The mahogany desk is gone, replaced with a more functional L-shaped desk which has been pushed into a back corner – the mayor’s back is now to the windows, the door to his right.

There are no couches, dusty rose velvet or otherwise.

Opposite the desk sits a plain office table with six office chairs.

It is at this table in this austere setting that the mayor and I conduct our interviews, usually with Whistler’s information officer, another councillor or two and Pique Newsmagazine's competition.

So what does this tell us about these two men?

O’Reilly was everyman’s friend. He liked to keep things informal. He rolled with the punches. He wasn’t interested in décor.

That’s not to say that Melamed fancies himself an interior designer in mayor’s clothes. On the contrary, his office set up is all about function. It’s designed so that people can work together, hash out ideas.

O’Reilly’s office was somehow a throwback to bygone days of grandeur, Melamed’s office reminds me I am there to work.

I’ve since learned there are reasons for why things are the way they are.

O’Reilly’s office was a replica of former mayor Ted Nebbeling’s office. Nothing had changed. When O’Reilly became mayor in 1996 he didn’t worry about the office. It worked for him. It probably would have worked for him if the walls had been black and the sofas hot pink.

But it wasn’t Melamed’s style. Our new mayor had a friend into Feng Shui who offered advice on his office layout. That is why things are the way they are. The walls are green because it’s a colour that builds consensus.

The table is there so that he can work with ease and have others around him working too.

This is a new era.

But despite all that this reveals, and read into it what you will, there is one question that remains. What happened to the dusty rose velvety couches that heard so many a mayoral conversation?

They’re in a bump room on Whistler Mountain. Now if only I could get those couches to talk…we would have some great investigative journalism!
⁂
• [Short exercise]
In the piece above about the two mayors' offices, where did the dusty rose velvet couches end up?

• [Data segment]
⁂
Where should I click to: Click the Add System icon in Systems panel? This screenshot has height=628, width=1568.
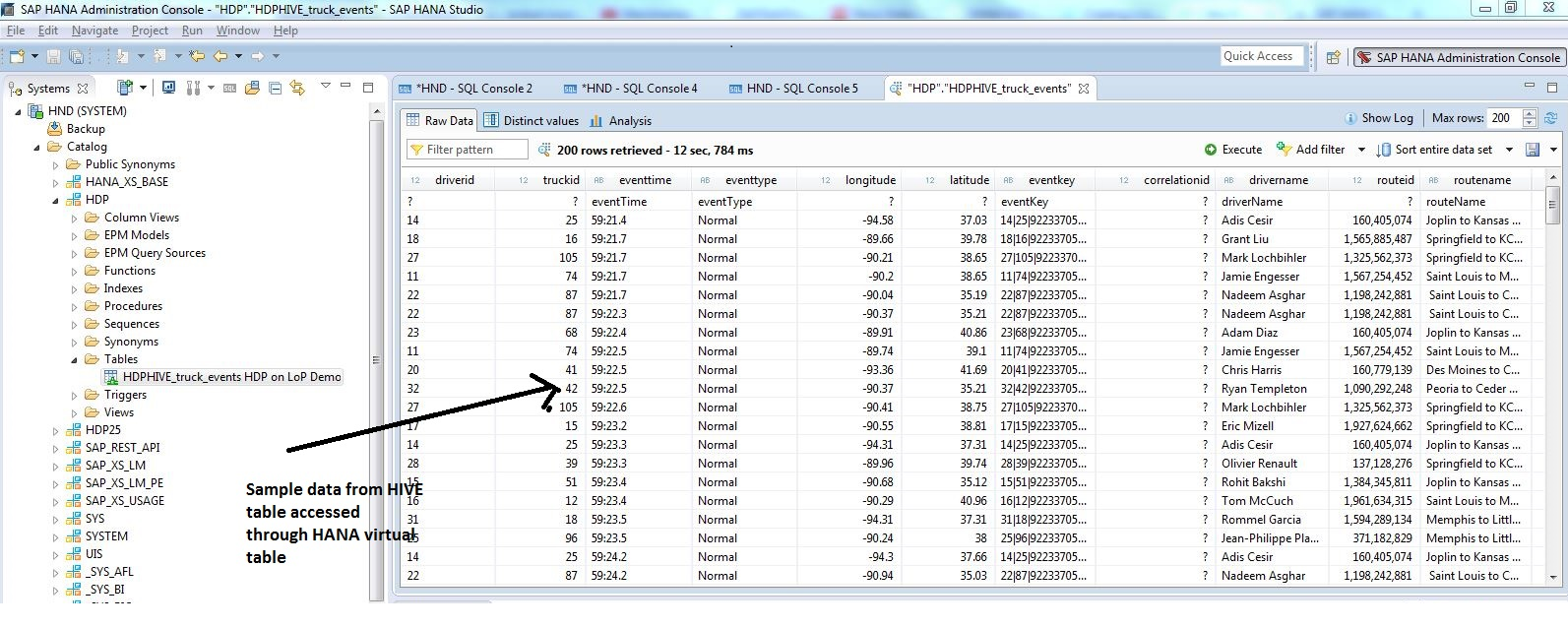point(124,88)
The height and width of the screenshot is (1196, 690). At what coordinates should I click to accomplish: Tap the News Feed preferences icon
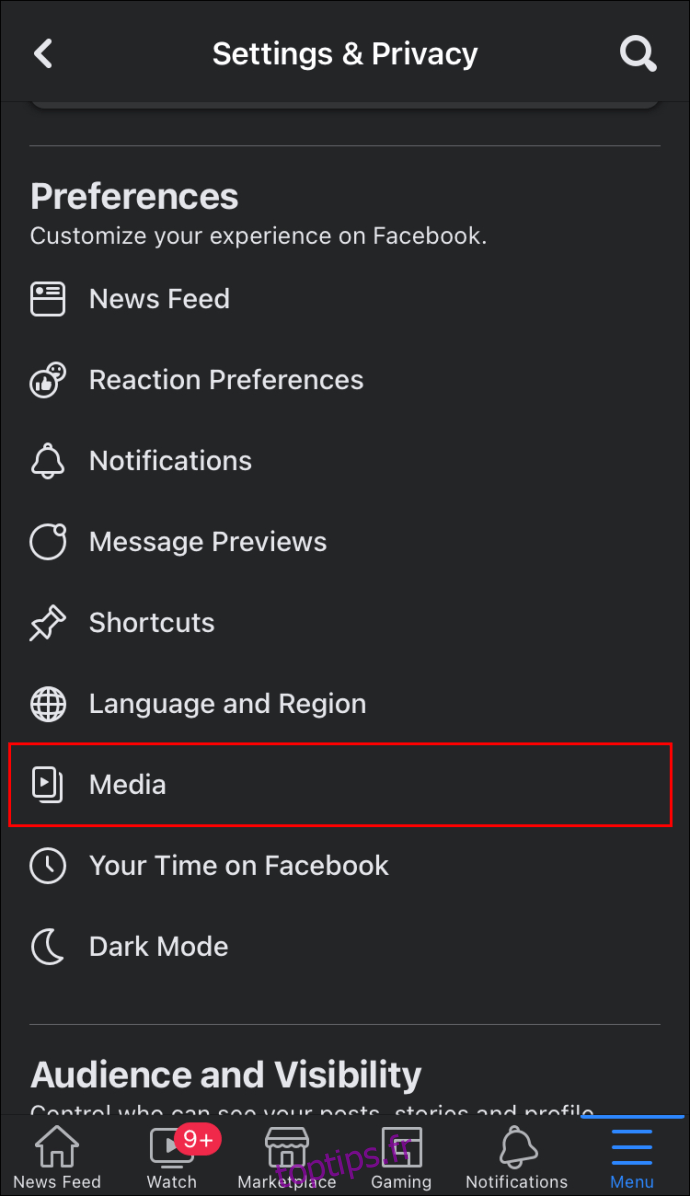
⁂
• [Final result]
In a bump room on Whistler Mountain.